Estaba sentado en una larga mesa, a su lado tenía a los guerreros gritando y bebiendo con ímpetu, charlaba con alegría y los ojos cristalinos rebelaban su muy pasado estado de beodez; mas con ello, en los iris dorados aún había lucidez.

Esa noche Diarmuid lució más real que nunca. Bebió y bailó con innumerables mujeres, besando sin distinción a los jóvenes y yaciendo con algunas con tiempos prudenciales de descanso y decencia. Bueno, más o menos.

Cuando el banquete concluyó, cuando muchos derribados por el alcohol caían y no se levantaban, el lancero se arrastró a lo que sería su casa. Podía sentir la sangre rebullirle en el interior ante una felicidad inusitada, probablemente causada por el alcohol. Sentía y veía todo más hermoso, como si nunca hubiese visto lo que a diario ignoraba sin querer.

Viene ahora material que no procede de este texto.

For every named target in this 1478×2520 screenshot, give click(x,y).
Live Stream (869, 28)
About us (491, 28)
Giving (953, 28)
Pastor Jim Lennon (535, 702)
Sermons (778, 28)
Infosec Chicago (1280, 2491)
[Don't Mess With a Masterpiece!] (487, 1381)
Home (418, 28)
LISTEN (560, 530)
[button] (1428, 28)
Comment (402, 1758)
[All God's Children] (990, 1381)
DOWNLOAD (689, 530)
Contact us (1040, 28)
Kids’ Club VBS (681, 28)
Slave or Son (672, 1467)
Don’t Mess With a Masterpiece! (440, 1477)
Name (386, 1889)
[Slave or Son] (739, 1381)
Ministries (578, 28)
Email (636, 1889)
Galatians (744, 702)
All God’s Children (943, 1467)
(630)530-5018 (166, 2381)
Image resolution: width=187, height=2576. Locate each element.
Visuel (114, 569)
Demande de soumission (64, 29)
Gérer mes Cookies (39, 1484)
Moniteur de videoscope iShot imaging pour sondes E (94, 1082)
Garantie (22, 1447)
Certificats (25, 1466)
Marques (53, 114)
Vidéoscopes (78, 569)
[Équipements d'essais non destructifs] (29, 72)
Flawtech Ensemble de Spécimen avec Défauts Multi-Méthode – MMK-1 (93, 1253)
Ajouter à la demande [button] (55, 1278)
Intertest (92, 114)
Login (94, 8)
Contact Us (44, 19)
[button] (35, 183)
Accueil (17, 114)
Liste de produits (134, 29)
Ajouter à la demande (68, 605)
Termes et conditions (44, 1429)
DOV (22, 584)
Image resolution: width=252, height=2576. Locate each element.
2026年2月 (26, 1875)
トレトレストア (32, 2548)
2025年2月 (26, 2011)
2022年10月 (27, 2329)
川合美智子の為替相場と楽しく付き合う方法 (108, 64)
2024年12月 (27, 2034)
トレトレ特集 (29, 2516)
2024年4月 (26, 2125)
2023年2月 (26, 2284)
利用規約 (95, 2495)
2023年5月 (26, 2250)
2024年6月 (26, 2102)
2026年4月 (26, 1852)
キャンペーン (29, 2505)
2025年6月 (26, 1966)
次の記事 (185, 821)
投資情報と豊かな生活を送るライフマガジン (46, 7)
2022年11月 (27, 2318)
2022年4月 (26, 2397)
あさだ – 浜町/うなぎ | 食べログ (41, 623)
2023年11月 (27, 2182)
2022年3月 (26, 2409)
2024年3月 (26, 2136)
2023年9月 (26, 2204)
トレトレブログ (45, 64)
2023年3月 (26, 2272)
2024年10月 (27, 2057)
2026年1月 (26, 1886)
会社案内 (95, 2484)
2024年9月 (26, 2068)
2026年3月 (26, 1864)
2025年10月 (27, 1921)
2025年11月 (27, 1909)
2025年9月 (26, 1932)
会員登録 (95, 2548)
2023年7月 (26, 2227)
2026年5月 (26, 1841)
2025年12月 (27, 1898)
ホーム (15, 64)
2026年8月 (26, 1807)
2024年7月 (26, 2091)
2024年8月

Encendió un par de candelabros y se despojó de la ropa sin pudor. La nigromante siguió sus movimientos, no pudo evitar sonrojarse al contemplarlo desnudo y es que, aunque la ropa insinuara la buena figura que tenía, verlo sin nada era muy distinto. El marcado pecho atrajo su atención a la piel morena y a los pezones pequeños y oscuros. Quiso estirar la mano para descubrir su tacto, pero se contuvo y desvió la mirada hacia las cicatrices de los costados. Luego, al abdomen plano y fuerte.

Pronto, sus ojos descansaron en la depresión de su ombligo y en la forma V de su pelvis. Continuó descendiendo. Su sexo estaba rodeado por un ensortijado vello oscuro y... Pasó de esa parte más rápido de lo que le habría gustado. El pudor hizo de ella su víctima.

Así, detalló sus largas piernas que, al igual que los brazos, tenían cicatrices y varios moretones cuyo origen ignoraba. Se avergonzó nuevamente, y nada tuvo que ver el lancero, sino los pensamientos libidinosos que se formaron en su cabeza.

De improvisto, llamaron a su puerta. Ella se agitó, pero Diarmuid no, quien con parsimonia cogió un trozo de tela para cubrir su desnudez, y fue a atender creyendo que sería su padre el que volvía. Pero no fue así. Frente a él se encontraba una jovencita de no más de dieciséis años. Raphaella hizo memoria para descubrir dónde la había visto. El recuerdo de su visión periférica le reveló su identidad: Gráinne... El lancero no había reparado en ella durante el banquete. Al menos no directamente.